Plasma Etching - The Challenges Ahead in Enabling Nanoelectronics

Plasma etching has enabled the perpetuation of Moore's Law from $>$1 $\mu$m to now less than 20 nm. More than ever, plasma etching is used to enable the extension of semiconductor device fabrication into the nanoelectronics age. Etching is used to compensate for lithographic limitations in resolution and line width roughness; more recently, etching is used to compensate for non-uniformities in up-stream deposition processes. Yet, plasma etching has also pushed against fundamental limitations for many years: e.g., aspect ratio and more generally pattern dependent etching, atomic-scale mixing, and wafer-edge discontinuities. In this talk, I will review the origins of these limitations and what options are available going forward to circumvent them. Pulsed plasma technology, whereby a temporal separation of ion and neutral flux to the wafer is crudely achieved, has proved beneficial for reducing charging effects that contribute to aspect ratio dependent etching.

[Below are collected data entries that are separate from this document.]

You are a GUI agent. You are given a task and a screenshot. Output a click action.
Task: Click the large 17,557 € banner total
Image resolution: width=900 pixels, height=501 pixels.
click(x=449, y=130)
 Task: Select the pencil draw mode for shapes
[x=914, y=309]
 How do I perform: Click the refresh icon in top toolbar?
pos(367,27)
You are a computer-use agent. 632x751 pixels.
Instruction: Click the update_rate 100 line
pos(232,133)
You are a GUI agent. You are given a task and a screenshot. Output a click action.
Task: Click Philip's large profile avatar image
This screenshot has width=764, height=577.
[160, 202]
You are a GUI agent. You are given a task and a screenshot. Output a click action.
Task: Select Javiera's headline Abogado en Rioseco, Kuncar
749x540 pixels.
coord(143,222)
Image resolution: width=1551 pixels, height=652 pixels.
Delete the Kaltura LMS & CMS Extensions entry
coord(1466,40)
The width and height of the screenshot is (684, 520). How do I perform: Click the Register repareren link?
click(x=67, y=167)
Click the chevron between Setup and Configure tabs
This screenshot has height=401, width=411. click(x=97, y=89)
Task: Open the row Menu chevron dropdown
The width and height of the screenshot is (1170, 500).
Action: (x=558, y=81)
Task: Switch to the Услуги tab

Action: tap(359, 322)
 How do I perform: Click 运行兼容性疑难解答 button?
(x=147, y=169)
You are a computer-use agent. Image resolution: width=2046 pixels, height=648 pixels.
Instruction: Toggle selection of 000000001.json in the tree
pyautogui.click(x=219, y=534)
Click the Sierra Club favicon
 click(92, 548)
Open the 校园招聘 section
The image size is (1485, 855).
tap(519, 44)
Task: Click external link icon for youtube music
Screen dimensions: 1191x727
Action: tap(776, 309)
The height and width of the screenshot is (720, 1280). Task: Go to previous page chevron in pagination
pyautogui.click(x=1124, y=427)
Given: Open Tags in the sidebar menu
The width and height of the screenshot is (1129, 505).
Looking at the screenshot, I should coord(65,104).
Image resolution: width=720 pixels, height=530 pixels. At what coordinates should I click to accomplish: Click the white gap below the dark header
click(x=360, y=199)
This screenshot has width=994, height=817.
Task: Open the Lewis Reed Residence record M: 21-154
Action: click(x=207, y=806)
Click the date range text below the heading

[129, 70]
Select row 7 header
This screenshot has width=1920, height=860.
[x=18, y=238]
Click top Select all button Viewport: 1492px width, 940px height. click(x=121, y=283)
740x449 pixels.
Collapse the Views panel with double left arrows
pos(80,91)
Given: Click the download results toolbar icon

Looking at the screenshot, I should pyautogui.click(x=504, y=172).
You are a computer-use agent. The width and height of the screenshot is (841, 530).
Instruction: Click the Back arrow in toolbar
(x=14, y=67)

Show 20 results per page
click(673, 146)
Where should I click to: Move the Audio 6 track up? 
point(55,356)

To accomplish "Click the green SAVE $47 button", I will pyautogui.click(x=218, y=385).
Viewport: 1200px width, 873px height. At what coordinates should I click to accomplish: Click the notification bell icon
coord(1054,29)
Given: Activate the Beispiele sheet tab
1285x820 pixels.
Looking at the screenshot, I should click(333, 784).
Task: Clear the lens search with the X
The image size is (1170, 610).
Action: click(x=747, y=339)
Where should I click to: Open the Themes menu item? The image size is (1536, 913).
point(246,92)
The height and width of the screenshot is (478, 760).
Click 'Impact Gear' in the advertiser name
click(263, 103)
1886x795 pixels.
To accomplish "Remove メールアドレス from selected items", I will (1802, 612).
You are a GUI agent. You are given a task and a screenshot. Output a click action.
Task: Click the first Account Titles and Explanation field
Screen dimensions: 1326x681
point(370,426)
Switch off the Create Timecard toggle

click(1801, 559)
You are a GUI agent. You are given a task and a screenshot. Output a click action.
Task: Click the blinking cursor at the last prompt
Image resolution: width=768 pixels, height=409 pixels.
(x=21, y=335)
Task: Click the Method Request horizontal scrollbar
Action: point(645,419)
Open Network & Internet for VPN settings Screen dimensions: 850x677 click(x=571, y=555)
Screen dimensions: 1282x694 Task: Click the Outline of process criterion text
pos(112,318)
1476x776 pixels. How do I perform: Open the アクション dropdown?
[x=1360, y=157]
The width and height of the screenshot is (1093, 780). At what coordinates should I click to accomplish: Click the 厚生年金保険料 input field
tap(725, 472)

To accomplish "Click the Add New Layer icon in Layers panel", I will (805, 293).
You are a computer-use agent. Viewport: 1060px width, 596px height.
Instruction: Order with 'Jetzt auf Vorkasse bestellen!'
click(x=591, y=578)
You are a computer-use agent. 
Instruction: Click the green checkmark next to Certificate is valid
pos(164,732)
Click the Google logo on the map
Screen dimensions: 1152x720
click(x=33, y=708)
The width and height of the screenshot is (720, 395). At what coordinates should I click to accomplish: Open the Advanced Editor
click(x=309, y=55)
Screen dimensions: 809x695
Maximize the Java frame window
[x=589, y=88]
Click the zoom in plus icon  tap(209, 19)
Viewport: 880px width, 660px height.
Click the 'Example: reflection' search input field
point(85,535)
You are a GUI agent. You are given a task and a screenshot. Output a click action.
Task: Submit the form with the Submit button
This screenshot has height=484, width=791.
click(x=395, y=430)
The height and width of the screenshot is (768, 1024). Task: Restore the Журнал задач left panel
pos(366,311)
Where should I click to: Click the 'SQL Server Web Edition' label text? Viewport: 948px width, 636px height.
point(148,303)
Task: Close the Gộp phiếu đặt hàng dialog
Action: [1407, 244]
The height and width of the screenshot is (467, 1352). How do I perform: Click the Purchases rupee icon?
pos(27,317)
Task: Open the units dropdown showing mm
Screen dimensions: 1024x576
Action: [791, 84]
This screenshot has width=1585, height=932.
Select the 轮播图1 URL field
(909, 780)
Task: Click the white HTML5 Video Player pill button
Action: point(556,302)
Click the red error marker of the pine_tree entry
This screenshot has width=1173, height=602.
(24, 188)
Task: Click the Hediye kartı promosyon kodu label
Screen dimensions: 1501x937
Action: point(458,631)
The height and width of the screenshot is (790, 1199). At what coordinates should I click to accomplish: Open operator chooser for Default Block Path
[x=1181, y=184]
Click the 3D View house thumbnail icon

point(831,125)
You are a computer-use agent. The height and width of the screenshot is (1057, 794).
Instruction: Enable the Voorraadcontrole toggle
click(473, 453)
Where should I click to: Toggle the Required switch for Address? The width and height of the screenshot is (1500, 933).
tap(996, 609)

Pulsing also enables tuning plasma etch processes from a neutral-limited regime to an ion-limited regime and thereby enables a more effective usage of the anisotropic transport of ions into nano-structures. Selectivity is arguably an even larger challenge as requirements for fabrication of the most advanced logic devices demand atomic layer etching. Is this feasible? Modulated plasma processing has shown some process in improving stop-layer selectivity, but how far can this method be applied? Finally, I will review the long-standing issues with finite wafer size and how the industry has coped to date with the trade-offs imposed by discontinuities on the wafer edge.